Exercise:
Among the entries below, how many lines contain the string "computer"? Only the number, please.

Information provided:
--- START ---

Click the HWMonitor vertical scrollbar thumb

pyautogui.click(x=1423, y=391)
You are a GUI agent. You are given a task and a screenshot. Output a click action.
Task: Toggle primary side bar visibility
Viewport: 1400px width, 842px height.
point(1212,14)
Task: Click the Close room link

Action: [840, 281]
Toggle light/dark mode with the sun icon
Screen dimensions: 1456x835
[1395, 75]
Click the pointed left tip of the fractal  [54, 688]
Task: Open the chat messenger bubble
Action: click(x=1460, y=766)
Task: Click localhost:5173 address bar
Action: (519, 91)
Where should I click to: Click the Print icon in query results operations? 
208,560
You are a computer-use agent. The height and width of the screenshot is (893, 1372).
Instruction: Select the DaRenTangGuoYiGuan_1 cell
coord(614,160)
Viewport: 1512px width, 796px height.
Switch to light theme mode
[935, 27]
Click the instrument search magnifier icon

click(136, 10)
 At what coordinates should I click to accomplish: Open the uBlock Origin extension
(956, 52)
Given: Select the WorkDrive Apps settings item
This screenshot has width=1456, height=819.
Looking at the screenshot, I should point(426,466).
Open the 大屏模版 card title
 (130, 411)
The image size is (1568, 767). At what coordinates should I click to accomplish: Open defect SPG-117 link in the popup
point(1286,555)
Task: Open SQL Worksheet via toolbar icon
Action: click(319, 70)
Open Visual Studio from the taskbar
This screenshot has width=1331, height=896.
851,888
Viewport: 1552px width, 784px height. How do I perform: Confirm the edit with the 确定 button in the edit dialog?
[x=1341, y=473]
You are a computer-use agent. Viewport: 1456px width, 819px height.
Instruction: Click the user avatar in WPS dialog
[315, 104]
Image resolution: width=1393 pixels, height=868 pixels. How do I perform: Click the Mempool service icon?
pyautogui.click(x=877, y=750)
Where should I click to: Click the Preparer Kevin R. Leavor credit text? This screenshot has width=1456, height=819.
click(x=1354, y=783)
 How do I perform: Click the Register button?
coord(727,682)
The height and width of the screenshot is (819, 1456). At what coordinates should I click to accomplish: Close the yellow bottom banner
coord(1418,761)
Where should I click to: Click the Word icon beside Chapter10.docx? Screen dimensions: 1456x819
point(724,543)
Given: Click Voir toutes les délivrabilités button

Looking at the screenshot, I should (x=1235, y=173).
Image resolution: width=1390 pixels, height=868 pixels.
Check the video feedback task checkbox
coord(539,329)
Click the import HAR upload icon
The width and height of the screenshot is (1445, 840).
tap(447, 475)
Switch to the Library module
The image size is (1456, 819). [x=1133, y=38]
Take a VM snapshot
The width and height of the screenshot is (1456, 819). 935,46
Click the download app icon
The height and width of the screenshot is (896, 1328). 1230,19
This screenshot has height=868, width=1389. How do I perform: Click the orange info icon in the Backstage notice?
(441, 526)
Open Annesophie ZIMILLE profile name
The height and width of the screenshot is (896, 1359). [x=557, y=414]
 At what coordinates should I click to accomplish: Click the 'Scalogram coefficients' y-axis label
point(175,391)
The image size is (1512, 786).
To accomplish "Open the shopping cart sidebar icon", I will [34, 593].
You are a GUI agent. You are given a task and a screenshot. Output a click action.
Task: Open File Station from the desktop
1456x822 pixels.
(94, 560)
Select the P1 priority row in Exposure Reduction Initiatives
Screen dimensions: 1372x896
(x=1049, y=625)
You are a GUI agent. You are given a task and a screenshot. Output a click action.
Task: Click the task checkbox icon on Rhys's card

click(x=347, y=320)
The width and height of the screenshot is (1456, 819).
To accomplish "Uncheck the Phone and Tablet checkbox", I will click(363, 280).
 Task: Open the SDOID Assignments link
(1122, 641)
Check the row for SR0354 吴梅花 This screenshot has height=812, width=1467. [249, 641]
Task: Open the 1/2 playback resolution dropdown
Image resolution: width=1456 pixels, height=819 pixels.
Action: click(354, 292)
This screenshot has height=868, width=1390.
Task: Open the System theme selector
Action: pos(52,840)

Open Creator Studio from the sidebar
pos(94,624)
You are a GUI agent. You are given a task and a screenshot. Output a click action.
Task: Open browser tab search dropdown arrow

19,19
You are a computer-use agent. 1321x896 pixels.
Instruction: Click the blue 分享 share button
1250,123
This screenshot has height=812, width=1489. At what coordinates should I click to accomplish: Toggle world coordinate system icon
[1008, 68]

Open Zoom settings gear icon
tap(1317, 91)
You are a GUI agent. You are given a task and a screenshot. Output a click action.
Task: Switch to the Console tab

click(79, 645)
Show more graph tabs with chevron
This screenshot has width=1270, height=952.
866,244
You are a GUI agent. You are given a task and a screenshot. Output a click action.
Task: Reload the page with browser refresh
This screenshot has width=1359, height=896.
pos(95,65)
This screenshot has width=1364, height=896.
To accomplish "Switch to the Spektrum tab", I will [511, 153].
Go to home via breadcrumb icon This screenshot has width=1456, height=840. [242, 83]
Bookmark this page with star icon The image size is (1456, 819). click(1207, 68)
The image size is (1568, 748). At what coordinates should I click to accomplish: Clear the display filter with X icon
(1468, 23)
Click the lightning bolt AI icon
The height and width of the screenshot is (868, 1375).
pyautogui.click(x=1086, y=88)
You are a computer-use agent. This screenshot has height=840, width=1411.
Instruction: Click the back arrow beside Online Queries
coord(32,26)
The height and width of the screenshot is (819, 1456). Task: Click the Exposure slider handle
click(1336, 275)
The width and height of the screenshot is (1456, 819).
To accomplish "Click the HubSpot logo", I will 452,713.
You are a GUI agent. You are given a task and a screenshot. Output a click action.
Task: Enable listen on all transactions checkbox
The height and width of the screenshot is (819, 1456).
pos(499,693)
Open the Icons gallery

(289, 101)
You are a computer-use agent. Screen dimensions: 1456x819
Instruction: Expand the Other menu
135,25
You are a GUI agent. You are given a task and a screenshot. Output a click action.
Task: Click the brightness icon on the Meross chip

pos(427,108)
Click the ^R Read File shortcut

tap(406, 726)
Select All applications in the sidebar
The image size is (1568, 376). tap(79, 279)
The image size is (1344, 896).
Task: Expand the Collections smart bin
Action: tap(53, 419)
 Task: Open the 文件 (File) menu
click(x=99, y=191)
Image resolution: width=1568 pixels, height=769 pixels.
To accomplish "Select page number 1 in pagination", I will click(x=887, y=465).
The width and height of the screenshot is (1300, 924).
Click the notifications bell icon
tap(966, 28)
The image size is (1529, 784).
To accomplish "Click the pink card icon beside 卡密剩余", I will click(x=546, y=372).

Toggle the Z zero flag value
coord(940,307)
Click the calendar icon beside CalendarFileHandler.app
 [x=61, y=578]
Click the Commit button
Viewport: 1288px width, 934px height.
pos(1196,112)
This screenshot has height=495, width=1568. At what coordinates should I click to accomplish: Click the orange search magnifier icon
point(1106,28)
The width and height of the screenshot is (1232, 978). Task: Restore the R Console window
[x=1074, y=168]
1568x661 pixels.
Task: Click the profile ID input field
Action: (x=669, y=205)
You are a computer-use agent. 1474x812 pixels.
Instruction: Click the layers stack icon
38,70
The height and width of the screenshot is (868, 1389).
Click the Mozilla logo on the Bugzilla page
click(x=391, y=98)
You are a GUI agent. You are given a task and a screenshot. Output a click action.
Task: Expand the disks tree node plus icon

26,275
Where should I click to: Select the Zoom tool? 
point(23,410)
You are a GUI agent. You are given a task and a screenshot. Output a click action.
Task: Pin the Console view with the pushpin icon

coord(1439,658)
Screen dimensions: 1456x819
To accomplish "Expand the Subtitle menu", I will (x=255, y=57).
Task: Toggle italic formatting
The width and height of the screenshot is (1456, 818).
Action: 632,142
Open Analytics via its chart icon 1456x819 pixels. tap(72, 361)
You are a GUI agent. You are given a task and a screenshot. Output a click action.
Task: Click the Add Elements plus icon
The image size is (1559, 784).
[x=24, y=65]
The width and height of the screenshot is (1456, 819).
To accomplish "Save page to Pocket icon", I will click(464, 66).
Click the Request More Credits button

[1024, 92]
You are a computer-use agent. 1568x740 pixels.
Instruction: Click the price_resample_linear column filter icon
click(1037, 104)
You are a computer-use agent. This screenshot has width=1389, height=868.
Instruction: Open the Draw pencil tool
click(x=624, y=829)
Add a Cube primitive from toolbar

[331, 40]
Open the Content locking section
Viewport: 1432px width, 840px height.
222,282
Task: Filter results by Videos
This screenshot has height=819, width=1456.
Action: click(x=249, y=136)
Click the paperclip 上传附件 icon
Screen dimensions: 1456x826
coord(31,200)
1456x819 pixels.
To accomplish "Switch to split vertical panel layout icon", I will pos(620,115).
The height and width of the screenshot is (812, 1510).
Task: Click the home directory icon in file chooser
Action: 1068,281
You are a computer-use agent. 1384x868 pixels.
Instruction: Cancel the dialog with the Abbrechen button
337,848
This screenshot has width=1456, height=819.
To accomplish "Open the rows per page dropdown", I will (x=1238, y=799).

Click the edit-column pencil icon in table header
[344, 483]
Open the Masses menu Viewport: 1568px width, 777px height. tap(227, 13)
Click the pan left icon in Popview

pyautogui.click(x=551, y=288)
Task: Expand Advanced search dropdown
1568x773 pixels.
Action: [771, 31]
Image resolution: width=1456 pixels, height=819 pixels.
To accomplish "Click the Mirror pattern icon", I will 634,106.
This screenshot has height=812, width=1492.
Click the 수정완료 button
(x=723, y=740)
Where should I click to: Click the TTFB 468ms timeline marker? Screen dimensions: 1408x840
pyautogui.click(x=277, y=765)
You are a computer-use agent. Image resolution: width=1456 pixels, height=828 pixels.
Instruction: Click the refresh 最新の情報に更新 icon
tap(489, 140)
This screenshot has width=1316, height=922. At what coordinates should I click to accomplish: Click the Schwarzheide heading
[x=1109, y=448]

--- END ---

Response below:
10